Gold demand forecasting in Malaysia: A Hybrid Nar-Arima Approach
Keywords:
Gold Demand Malaysia, Time Series Forecasting, NAR Model, ARIMA Model, Hybrid ModelAbstract
This study investigates the demand for gold in Malaysia from 2010 to 2023, utilizing both nonlinear autoregressive (NAR) and autoregressive integrated moving averages (ARIMA) models to assess their predictive performance. Numerous global and domestic factors, such as market conditions, investor behavior, and economic fluctuations, influence gold demand, a critical economic indicator. We applied the NAR model, known for its ability to capture complex nonlinear relationships, and the ARIMA model, recognized for modelling linear trends, individually and in combination to forecast future gold demand. The results show that ARIMA performs well in capturing linear trends in the data, while NAR effectively captures nonlinear patterns.

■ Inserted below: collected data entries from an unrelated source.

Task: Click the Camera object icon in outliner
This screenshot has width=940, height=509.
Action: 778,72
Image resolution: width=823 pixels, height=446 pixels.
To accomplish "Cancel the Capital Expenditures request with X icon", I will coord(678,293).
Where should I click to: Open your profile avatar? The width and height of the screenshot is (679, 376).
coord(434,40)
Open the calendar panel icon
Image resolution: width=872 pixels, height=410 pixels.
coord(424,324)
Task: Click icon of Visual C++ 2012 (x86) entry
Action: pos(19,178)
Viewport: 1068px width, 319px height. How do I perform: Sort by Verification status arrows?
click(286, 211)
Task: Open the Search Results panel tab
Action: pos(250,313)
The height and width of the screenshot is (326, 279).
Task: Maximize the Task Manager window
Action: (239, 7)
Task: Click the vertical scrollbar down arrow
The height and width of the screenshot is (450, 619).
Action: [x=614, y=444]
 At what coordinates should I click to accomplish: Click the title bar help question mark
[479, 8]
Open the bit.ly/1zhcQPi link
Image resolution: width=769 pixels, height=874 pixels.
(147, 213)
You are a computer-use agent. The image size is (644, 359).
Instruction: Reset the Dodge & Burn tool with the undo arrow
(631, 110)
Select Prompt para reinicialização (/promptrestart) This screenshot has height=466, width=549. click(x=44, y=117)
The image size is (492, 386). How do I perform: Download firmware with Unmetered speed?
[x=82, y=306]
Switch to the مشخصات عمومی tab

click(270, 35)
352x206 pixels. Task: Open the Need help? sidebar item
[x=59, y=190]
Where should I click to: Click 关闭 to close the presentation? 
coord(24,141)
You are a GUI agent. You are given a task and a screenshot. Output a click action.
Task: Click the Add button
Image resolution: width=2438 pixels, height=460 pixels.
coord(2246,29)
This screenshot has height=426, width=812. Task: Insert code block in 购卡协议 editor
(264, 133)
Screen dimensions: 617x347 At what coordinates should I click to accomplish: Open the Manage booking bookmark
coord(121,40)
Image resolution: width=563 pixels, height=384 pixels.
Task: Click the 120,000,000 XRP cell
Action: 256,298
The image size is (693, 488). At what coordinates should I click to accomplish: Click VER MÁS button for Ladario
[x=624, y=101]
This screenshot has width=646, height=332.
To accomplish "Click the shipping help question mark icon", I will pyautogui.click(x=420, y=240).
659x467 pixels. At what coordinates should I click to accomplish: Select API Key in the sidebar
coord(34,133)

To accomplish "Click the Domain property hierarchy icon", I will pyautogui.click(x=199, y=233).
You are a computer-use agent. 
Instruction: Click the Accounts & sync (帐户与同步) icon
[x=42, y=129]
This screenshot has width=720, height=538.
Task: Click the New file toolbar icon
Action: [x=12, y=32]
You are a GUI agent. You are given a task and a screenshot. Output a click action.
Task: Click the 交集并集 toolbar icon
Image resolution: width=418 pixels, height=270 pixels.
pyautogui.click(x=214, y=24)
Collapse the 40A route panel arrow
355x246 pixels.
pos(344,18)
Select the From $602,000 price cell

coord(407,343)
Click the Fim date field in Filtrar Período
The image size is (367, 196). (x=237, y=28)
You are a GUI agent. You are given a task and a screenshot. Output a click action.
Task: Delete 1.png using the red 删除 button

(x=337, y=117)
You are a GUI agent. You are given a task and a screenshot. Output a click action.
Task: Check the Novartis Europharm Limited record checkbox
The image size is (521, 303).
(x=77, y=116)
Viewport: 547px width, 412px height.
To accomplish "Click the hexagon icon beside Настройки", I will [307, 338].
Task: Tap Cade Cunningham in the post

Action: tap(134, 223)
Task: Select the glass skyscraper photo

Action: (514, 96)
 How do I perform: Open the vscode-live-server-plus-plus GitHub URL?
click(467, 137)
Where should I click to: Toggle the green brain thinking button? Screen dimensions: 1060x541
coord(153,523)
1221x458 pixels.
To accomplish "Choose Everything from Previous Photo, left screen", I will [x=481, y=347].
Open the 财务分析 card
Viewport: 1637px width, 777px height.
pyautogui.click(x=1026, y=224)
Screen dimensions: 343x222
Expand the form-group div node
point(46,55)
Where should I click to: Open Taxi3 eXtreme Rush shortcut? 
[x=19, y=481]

We proposed a hybrid NAR-ARIMA model that combines the strengths of both approaches, leading to enhanced forecast accuracy. The analysis highlights the effectiveness of this hybrid model in providing more reliable predictions, particularly for datasets exhibiting both linear and nonlinear behaviors. We then used the hybrid model to forecast gold demand in Malaysia up to 2030, providing valuable insights for policymakers, investors, and stakeholders in the gold market. These findings contribute to the growing body of literature on advanced time series forecasting techniques and their applicability to commodity demand forecasting.